• _Directives_:
**A)** List every two-part scientific species name that appears in the aquarium fish thread, using the thread's spelling.
**B)** Write the next part of the aquarium fish thread, picking up after its final line.

>> Start Passage to read

# A schwack of fishies



## Zaphod (Jun 9, 2015)

Our 75G tank has a few nice Africans in it... Not sure of all of their types or sexes so here are a few pictures...










One of the tiger stripe ones (not sure what they are called) won't close it's mouth. I suspect broken jaw... and the on eelectric yellow is in rough shape but we are treating it.


----------



## Fogelhund (Dec 3, 2002)

1. OB Peacock female (man made hybrid)
2. OB Peacock male
3. common pleco
4. beat up Labidochromis caeruleus
5. Hybrid
6. Slightly deformed OB Peacock
7. Nimbochromis venestus
8. hybrid
9. OB Peacock


----------



## Zaphod (Jun 9, 2015)

Thank you! The yellow does seem beat up as opposed to fin rot, but the fungus still needs treated right?


----------



## Fogelhund (Dec 3, 2002)

Zaphod said:


> Thank you! The yellow does seem beat up as opposed to fin rot, but the fungus still needs treated right?


Yes it does.


----------



## Zaphod (Jun 9, 2015)

We started Tetracyclin last night.


----------



## Ten Tonne Tomahawk (Apr 24, 2015)

Fogelhund said:


> 1. OB Peacock female (man made hybrid)
> 2. OB Peacock male
> 3. common pleco
> 4. beat up Labidochromis caeruleus
> ...


#3 is not common Pleco or _Hypostomus Plecostomus_, it a sail finned Pleco, or _Pterygoplichthys gibbiceps_
The way to tell is that the Gibbiceps has a pattern consisting of lines, while the common pleco should have a pattern consisting of spots. (there are a miriad of species, but the common Pleco and the Sail finned Pleco are the most common.)


----------



## BC in SK (Aug 11, 2012)

Ten Tonne Tomahawk said:


> #3 is not common Pleco or _Hypostomus Plecostomus_, it a sail finned Pleco, or _Pterygoplichthys gibbiceps_
> The way to tell is that the Gibbiceps has a pattern consisting of lines, while the common pleco should have a pattern consisting of spots. (there are a miriad of species, but the common Pleco and the Sail finned Pleco are the most common.)


Very much disagree. Fish in question is a common pleco, _Pterygoplichthys paradalis_
You've got the pattern back wards: Sailfin pleco has the large distinct round spots, as well as a very large dorsal fin. Click on any of these sites and you will see it is not a match with the fish in question.https://www.google.ca/search?q=pter...&ei=1NqCVYX6EerIsQSMlxY&ved=0CIEBEIke#imgrc=_

On a common pleco, the spots join together to make sort of a 'worming' pattern. http://www.planetcatfish.com/common/species.php?species_id=88


----------



## Ten Tonne Tomahawk (Apr 24, 2015)

>> End Passage to read
>> Start Dataset extract

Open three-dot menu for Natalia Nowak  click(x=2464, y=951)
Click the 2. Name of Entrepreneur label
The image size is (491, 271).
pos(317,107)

>> End Dataset extract

• _Results of the tasks_:
**A)**
- Labidochromis caeruleus
- Nimbochromis venestus
- Hypostomus Plecostomus
- Pterygoplichthys gibbiceps
- Pterygoplichthys paradalis

**B)**
BC in SK said:


> Ten Tonne Tomahawk said:
> 
> 
> > #3 is not common Pleco or _Hypostomus Plecostomus_, it a sail finned Pleco, or _Pterygoplichthys gibbiceps_
> ...


On a Gibby, the lines across the face are fine, like the ones on the picture #3. I focused on the facial features. Looking again, he does lack the lighter skin coloured blotching and the higher head. 
I guess you're right.
Sorry, Fogulhund, I seem to have made an error.
No-one tells my wife, deal?

Just to be clear, Hypostomus Plecostomus is the same as Pterygoplichthys paradalis, right? Just an older name that the lab coats decided to change....


----------



## BC in SK (Aug 11, 2012)

Ten Tonne Tomahawk said:


> On a Gibby, the lines across the face are fine, like the ones on the picture #3. I focused on the facial features.


Whether young or older, the pattern on the face of a "gibby" is not at all, like the one in picture #3.


Ten Tonne Tomahawk said:


> Just to be clear, Hypostomus Plecostomus is the same as Pterygoplichthys paradalis, right? Just an older name that the lab coats decided to change....


No, 2 different species. Not even the same genus.
_Hypostomus plecostomus_ Described 1758. Commonly imported in the 60's and 70's, from Venezuela, Suriname, Guyanas. Not thought to have been bred in captivity. Not so common today as it needs to be caught live and imported.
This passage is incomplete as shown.